Fragmento para leer »
En los últimos años se ha instalado en diversos ámbitos jurídicos e institucionales la idea de que el lenguaje claro y el lenguaje inclusivo deben ser combinados. Organismos judiciales, universidades y ámbitos legislativos han promovido guías y manuales que abogan por el uso conjunto de ambas formas discursivas, en la convicción de que la comunicación jurídica debe ser a la vez comprensible e inclusiva. El debido proceso, se sostiene, requiere un lenguaje claro, inclusivo, no discriminatorio, con una argumentación accesible para todas las personas.
Sin embargo, esta pretensión, aunque loable, presenta un problema de base: el lenguaje inclusivo, tal como se lo promueve en muchas de sus variantes, entra en conflicto directo con los principios del lenguaje claro. Peor aún, el lenguaje inclusivo suele no ser claro.
¿Qué es el lenguaje claro?
Es conocida la frase de que la pornografía es difícil de definir, pero fácil de reconocer. Bueno, eso no sucede con el lenguaje claro, para el cual sí existe una definición: según la Plain Language Federation, el lenguaje claro es aquel cuya redacción, estructura y diseño son tan transparentes que el lector puede encontrar fácilmente lo que necesita, entender lo que encuentra, y usar esa información.
Es cierto que el lenguaje jurídico, aun cuando se alimenta del lenguaje común, difiere de éste en varios aspectos. El habla corriente emplea palabras de uso habitual, comprensibles para quienes carecen de formación técnica o especializada, con una estructura sintáctica simple y directa, básicamente destinada a la comunicación informal o práctica. En cambio, el lenguaje jurídico usa términos técnicos, algunos con significados muy específicos que el lego simplemente desconoce, con oraciones largas y construcciones impersonales, y el profuso recurso a latinazgos (“ad hoc”, “ipso facto”, “mutatis mutandis” y una larguísima lista de etcéteras) y arcaísmos (“autos”, “adolecer”, “impetrar”, y otra larguísima lista de etcéteras). La principal diferencia es, sobre todo, la función performativa de los textos jurídicos, es decir, que en ciertos casos producen efectos reales o modifican situaciones (“los declaro marido y mujer”), lo que en el lenguaje corriente es mucho menos frecuente o carece de efectos jurídicos (“te prometo que mañana voy”).
Estas características hacen que para el no iniciado el lenguaje jurídico frecuentemente sea farragoso, oscuro y críptico, difícil de comprender, si no directamente impenetrable. De ahí que desde hace unos cuantos años en varios foros se propicie el empleo del lenguaje claro en los textos jurídicos.

Entradas guardadas »
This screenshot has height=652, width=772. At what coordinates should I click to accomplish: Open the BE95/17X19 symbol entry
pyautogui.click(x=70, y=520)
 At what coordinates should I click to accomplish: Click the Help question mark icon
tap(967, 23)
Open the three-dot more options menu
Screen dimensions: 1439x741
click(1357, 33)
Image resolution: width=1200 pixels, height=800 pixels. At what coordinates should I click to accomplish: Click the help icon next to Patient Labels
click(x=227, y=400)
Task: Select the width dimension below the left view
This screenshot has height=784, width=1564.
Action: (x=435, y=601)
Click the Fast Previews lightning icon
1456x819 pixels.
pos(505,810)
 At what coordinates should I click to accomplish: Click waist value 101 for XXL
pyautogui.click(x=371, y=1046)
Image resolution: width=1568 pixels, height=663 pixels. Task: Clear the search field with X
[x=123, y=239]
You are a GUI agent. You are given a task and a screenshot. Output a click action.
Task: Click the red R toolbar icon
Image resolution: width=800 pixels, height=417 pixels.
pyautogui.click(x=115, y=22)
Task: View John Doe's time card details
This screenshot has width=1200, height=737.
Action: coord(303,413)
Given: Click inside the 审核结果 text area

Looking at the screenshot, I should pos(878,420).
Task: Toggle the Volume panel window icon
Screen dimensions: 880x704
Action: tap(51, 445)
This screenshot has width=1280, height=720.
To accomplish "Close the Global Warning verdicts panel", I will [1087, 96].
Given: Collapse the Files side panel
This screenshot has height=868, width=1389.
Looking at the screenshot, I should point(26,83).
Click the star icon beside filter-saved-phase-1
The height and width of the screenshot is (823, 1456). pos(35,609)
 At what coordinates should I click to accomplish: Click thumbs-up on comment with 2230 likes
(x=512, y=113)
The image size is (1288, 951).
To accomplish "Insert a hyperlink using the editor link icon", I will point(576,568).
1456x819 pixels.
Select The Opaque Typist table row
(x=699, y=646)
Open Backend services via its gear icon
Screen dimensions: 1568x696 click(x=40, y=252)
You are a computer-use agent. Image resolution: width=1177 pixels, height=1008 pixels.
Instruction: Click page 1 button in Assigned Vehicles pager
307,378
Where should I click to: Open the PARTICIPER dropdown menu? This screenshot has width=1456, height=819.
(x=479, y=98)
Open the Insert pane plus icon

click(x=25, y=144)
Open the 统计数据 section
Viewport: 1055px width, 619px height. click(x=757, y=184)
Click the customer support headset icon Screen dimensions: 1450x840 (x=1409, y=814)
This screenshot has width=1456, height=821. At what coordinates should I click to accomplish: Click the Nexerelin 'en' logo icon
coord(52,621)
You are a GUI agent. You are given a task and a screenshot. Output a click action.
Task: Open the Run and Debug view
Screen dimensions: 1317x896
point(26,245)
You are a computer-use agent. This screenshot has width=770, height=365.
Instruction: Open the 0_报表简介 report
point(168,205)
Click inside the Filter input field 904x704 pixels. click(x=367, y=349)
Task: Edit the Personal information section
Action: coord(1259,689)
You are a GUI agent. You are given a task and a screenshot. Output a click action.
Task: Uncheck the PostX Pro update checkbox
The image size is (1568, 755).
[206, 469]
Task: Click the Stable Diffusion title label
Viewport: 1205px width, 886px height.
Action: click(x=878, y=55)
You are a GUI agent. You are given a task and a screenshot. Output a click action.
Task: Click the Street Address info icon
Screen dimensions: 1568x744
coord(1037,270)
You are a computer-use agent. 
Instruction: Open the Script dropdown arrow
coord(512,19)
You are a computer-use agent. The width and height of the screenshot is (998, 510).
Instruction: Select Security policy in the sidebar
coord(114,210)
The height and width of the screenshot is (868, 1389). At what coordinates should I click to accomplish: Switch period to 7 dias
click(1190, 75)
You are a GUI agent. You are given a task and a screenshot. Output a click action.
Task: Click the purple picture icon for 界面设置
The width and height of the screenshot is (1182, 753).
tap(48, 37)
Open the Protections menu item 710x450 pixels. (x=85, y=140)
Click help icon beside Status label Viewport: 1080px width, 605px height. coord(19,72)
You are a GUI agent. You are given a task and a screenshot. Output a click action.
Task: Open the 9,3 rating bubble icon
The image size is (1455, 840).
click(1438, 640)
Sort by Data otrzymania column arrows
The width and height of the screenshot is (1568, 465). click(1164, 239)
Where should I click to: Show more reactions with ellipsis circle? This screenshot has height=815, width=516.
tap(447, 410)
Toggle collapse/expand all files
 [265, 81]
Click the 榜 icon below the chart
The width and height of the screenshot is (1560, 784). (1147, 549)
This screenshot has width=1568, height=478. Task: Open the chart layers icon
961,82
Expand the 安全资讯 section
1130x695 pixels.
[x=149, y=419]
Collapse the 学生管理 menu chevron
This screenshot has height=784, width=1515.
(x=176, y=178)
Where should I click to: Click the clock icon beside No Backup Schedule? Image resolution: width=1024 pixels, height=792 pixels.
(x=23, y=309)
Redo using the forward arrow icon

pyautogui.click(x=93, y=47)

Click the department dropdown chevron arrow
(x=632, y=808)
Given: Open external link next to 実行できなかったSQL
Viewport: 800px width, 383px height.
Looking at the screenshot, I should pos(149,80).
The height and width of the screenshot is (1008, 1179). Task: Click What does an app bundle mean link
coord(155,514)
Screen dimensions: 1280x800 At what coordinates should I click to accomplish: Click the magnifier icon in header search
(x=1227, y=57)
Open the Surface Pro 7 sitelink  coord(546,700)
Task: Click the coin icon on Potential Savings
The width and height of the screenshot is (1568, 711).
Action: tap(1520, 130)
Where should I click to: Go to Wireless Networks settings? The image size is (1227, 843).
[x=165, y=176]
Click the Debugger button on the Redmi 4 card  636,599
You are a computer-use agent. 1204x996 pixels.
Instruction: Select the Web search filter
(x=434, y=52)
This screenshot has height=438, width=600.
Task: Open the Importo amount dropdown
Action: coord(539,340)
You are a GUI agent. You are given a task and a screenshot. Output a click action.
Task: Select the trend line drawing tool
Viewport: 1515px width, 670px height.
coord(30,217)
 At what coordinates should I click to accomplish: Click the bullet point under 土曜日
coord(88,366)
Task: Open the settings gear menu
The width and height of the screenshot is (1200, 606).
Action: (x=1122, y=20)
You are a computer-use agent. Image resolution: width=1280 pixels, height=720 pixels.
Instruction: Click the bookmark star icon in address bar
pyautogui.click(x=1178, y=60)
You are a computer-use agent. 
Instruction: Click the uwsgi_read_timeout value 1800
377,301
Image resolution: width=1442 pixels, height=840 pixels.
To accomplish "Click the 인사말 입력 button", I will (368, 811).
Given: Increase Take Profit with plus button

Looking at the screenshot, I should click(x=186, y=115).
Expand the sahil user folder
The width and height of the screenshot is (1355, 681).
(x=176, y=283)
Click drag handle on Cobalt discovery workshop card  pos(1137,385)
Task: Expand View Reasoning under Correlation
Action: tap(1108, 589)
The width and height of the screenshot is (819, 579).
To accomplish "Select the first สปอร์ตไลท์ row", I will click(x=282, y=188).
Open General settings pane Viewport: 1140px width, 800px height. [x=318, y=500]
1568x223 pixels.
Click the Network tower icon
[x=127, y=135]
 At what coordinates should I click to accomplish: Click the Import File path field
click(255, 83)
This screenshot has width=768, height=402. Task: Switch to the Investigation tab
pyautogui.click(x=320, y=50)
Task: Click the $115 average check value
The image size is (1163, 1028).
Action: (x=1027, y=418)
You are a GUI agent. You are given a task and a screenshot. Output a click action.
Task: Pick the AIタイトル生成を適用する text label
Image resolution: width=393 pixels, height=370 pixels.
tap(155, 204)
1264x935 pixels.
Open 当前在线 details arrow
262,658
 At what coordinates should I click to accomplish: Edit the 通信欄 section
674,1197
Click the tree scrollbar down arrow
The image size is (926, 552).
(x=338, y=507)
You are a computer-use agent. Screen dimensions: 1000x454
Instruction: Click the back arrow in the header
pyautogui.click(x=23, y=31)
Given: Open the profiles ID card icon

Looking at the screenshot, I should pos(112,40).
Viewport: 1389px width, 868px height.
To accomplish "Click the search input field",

Objetivo »
Por favor, edita el fragmento sobre el lenguaje claro desde "En los últimos" hasta "todas las personas." y reescríbelo con "facultades de derecho" en lugar de "universidades". Las entradas no intervienen en esto.

Respuesta correcta »
En los últimos años se ha instalado en diversos ámbitos jurídicos e institucionales la idea de que el lenguaje claro y el lenguaje inclusivo deben ser combinados. Organismos judiciales, facultades de derecho y ámbitos legislativos han promovido guías y manuales que abogan por el uso conjunto de ambas formas discursivas, en la convicción de que la comunicación jurídica debe ser a la vez comprensible e inclusiva. El debido proceso, se sostiene, requiere un lenguaje claro, inclusivo, no discriminatorio, con una argumentación accesible para todas las personas.